When starting or staying true to a healthier lifestyle, one must have deal breakers. Right?
Boundaries.
Lines that cannot be crossed, at least not often.
Perhaps you’ve set out to change the way you eat or decided to get more exercise. Maybe you’re swearing off fast food. Or you’re planning to take 10,000 steps per day. Or you aim to get 7+ hours of sleep each night. How strong is your resolve? How much are you willing to sacrifice in order to make those things happen?

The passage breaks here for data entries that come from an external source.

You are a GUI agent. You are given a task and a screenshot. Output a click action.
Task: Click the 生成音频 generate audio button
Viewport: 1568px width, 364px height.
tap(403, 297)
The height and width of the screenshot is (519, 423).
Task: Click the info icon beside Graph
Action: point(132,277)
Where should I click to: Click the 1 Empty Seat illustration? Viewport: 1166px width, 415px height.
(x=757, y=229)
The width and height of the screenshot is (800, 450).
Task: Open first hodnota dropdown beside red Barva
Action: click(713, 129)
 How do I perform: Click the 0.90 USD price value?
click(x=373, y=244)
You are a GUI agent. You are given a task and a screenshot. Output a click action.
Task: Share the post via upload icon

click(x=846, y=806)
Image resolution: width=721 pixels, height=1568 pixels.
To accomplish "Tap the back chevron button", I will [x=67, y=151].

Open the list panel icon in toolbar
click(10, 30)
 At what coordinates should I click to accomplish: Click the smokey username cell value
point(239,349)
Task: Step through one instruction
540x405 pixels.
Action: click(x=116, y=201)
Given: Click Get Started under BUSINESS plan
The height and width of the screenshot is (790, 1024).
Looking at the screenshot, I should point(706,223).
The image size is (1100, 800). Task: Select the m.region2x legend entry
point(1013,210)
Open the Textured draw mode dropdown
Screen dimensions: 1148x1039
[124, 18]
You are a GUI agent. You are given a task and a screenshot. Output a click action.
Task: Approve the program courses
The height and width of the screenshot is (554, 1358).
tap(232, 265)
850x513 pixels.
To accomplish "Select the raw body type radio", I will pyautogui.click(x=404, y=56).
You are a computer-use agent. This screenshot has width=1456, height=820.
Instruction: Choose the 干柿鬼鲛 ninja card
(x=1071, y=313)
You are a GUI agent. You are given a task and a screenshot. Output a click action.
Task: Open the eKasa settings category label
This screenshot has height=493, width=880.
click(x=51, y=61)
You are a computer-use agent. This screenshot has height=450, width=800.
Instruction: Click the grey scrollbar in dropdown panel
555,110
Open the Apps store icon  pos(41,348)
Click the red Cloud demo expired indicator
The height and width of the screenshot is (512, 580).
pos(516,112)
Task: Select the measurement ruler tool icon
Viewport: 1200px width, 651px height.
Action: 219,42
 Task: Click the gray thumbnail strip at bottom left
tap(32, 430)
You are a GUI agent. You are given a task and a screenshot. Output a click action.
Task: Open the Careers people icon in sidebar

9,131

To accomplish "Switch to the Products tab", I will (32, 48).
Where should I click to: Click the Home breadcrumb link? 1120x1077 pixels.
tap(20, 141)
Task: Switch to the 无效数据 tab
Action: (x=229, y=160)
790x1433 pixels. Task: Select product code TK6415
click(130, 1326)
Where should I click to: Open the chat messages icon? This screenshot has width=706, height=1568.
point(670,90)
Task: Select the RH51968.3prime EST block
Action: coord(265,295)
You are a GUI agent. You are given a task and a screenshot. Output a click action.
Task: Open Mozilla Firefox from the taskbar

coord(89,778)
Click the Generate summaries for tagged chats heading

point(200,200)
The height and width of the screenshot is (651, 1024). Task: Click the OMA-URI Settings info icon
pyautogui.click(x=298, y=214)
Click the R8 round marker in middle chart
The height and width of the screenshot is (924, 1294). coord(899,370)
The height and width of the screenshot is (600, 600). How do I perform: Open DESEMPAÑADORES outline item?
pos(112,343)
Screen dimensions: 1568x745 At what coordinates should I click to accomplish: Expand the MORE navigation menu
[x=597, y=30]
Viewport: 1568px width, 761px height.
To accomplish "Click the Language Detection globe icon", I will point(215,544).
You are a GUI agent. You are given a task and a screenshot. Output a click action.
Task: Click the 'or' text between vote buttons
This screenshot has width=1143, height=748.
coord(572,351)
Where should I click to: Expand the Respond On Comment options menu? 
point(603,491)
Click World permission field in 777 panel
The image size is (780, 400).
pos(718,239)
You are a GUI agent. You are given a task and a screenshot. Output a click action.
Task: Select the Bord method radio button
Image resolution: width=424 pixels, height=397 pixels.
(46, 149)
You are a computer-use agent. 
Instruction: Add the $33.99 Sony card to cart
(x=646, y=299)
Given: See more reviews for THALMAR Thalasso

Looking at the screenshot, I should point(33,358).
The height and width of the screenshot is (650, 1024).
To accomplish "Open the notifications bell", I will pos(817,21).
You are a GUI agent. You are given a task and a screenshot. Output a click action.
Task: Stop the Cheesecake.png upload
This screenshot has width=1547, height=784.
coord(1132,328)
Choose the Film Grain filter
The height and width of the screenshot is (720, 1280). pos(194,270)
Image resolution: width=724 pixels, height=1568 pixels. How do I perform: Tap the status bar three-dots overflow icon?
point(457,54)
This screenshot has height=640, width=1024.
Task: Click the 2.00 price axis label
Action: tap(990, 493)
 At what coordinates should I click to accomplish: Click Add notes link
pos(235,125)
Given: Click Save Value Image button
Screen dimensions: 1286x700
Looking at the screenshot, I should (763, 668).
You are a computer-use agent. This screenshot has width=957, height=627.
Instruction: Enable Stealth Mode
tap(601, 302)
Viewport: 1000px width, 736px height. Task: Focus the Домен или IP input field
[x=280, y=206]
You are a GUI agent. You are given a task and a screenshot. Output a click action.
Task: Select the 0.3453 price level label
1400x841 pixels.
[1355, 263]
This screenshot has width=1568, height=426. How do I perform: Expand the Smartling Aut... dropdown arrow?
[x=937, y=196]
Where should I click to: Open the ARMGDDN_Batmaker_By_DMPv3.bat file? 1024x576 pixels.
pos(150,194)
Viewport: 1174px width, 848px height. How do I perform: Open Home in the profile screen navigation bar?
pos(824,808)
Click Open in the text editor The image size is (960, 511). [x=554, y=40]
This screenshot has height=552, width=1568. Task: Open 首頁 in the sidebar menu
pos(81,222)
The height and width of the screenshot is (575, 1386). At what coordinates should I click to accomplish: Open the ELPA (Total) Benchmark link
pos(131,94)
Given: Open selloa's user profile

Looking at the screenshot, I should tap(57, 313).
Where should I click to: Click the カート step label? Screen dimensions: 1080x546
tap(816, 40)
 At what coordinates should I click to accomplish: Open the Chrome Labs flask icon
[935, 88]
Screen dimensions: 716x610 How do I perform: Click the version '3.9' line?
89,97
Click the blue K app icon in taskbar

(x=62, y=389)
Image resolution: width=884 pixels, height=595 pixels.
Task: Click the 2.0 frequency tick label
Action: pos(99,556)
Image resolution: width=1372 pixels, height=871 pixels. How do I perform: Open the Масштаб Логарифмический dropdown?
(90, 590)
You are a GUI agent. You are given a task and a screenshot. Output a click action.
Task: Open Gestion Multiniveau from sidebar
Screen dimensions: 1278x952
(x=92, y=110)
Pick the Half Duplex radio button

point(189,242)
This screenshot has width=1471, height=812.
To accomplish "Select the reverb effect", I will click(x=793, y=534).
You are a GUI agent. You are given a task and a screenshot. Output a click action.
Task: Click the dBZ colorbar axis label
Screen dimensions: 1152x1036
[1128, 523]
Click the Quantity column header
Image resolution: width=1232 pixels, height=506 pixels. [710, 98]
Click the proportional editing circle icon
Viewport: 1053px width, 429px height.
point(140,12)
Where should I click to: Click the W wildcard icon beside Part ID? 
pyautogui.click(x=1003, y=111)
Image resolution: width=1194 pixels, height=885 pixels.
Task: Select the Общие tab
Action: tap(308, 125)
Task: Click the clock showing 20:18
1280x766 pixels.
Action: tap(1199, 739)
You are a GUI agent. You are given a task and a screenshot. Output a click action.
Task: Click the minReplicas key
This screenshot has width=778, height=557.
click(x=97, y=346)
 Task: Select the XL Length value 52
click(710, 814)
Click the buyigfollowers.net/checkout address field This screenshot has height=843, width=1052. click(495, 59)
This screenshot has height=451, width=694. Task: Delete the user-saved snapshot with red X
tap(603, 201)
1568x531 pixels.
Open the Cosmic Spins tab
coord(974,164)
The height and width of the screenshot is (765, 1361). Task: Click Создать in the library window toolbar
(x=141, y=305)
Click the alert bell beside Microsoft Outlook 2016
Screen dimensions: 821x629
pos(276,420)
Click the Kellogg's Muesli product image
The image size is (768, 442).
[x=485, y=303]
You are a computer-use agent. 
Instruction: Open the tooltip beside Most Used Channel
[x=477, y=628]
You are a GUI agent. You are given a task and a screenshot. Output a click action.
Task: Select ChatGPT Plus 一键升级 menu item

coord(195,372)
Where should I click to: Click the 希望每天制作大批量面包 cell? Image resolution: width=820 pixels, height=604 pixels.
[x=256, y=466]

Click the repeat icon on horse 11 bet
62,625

What really are your deal breakers?
For me, gluten is a deal-breaker. Whenever possible, I avoid it. If I intentionally eat something containing it, I break my deal with myself. And I don’t take deal-breaking lightly, even if I know that bread pudding with friends would taste amazing. To me, avoiding gluten is important because it helps my digestion, which helps my allergies, which helps me stay off prescription medications that I used to take year-round but no longer need.
Another one of my deal breakers is skipping the gym on Mondays. I schedule my Monday around going to the gym. Why? Because if I start my week with a vigorous workout, it helps me start my week the right way and focus the rest of it accordingly – to do helpful things for my body. So on Mondays, I go to the gym.
But Before Those Deal Breakers …
As I look back on my decision to stop eating foods containing gluten, and the decision to make regular exercise part of my life, I realize that those came from a bigger, foundational decision. Avoiding gluten and going the gym are two of my outward focuses. My first deal breaker is more important to me than either of those, or any technique or tip I read about in the latest magazine, Facebook article, or (ah-hem) blog post.
This one is internal. It’s the foundation from which my other behaviors grow.
It’s this:
I will offer myself compassion and love.
From that one deal breaker grow my other decisions. Why? Because I know I’m often the hardest on myself. No one else is talking to me as I stare in the mirror and dwell on my flabby places. No one else is beating me up when I have that second piece of chocolate. It’s all me. The voices in my own head are the loudest. Some may have been put there initially by others, or I may have made them up all by myself. But I own them now.
Or do I?
How to Ignore that Mental Chatter
The alternative to engaging that self talk and letting it run rampant is to be present here and now. To recognize that my inner thoughts are not my outer reality. My inner thoughts are just thoughts. We each have thoughts running through our heads the whole day long – and they’re not all true. Some we hold onto, though, and we use them to beat ourselves up.
They’re not only subjective. They’re also destructive.
So looking internally at our own emotional landscapes, and offering ourselves compassion and love, can help us change our deeply ingrained habits.
Can you love yourself right now?
It’s loving yourself right now, when you’re trying to end your sugar addiction, to unfollow the Facebook friend who only posts photos and recipes of the cakes and pies she’s been baking. It’s loving yourself right now when you stop the thoughts that you’re going to “be good” on a diet next week and you can “be bad” this week. Healthy lifestyle changes don’t come about by calling our efforts good or bad.
Self-compassion helps us slow down and really focus on what’s going on in our body and mind. Given that awareness, we can make better decisions.
Slowing Down and Asking Questions
Do I really want that fruit tart? Do I really want that cheesecake bite? Am I just tired? Am I just thirsty?
Or am I at a once-in-a-lifetime, invitation-only outdoor luncheon, feeling the sun on my face, savoring each bite of food and joyous about each act of hospitality? What do I want, need? Do I want to experience all of this moment, right now, as it is?
Do I really want that? I ask myself.
(The crust probably isn’t gluten free. You’re breaking the deal!) My mind chatter continues.
Well, yes, actually. I do want to taste it.
By taking the time to survey my internal landscape, to not react to my mind chatter, I can take a bite and not beat myself up for it, and not let it affect my future decisions, which will be made in those future moments.
Do you have to beat yourself up for past actions? Do you have to believe that mental chatter? Or can that be your deal breaker, too? Can you offer yourself some compassion and love today?